Banda Aceh. Human rights activists on Tuesday criticized Aceh’s provincial administration for failing to prevent vigilantes from punishing alleged violators of Shariah law in a variety of ways – from sexually harassing people to beating them up.

Activists Evi Narti Zain and Hendra Fadli said that if the province’s apparatus and the general public in Aceh could take matters into their own hands by physically punishing people for violating Islamic laws, it was because they were allowed by local authorities to do as they pleased.

Evi is executive director of the human rights coalition HAM Aceh while Hendra is coordinator of the Aceh office of the Commission for Missing Persons and Victims of Violence (Kontras).

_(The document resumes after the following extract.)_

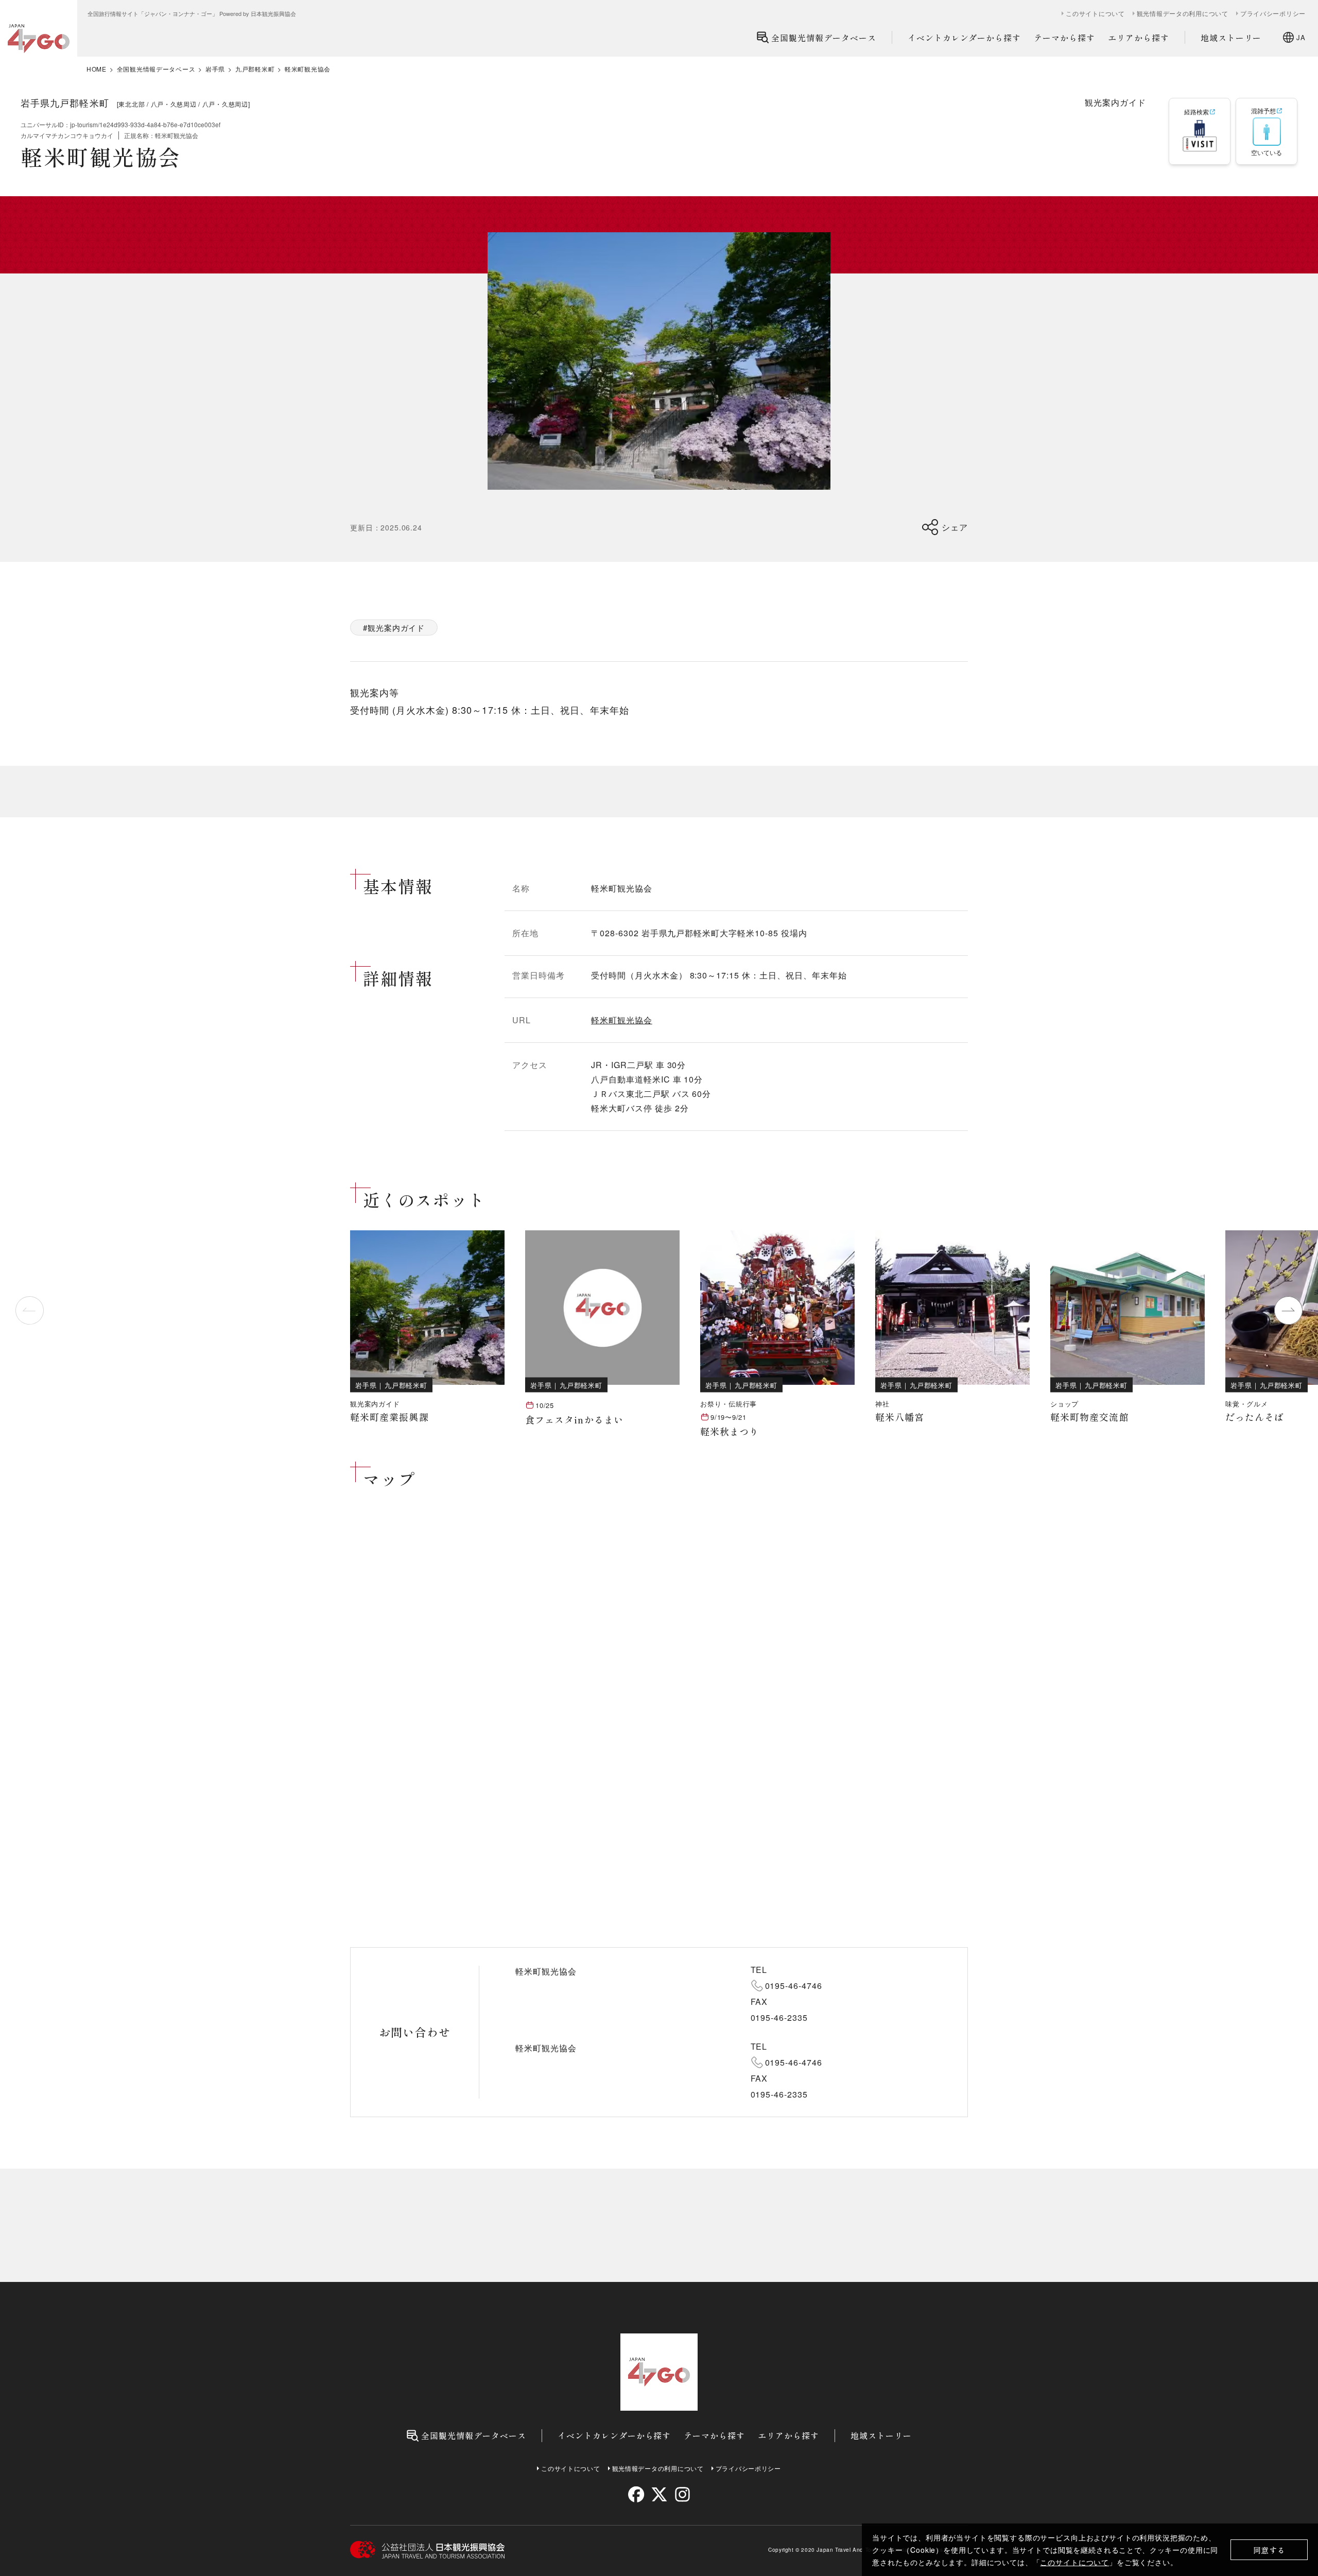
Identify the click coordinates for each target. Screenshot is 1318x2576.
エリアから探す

The activists’ statements come on the heels of a sexual harassment incident involving three men who raided a home in Ajun Jeumpet village of Aceh Besar. An amateur male photographer there was taking pictures of a girl who was not related to him by blood. The girl, identified as 18-year-old Aliyah, was then allegedly subjected to sexual harassment — the men who raided the house stripped and groped her, before verbally humiliating her.

Aliyah was subsequently caned outside the Al Munawarah Mosque in Jantho, in accordance with Aceh’s Shariah law, for committing khalwat , or being in close proximity with photographer Setya, a married man. She received four lashes as punishment .

Aliyah’s family filed a police report against the three men.

One of them, Sabirin, a 45-year-old civil servant, has been arrested and is facing trial at the Jantho District Court. The other two remain at large.

Hendra argued that vigilante justice continued to occur because perpetrators were rarely prosecuted by the law. According to Kontras’s records, more than 100 cases of street justice relating to perceived Shariah-law breaches have occurred in Aceh in the past three years. These included false imprisonment, raids and beatings, Hendra said.

“Even police — when they conduct raids they are supposed to get a warrant,” he added.

Hendra urged Aceh’s Shariah Office to educate people in the province to prevent them from taking justice into their own hands in the name of Islam.

Evi said that conducting street justice and vigilante crackdowns on people’s homes simply because of alleged violations of Shariah law constitutes a violation of human rights.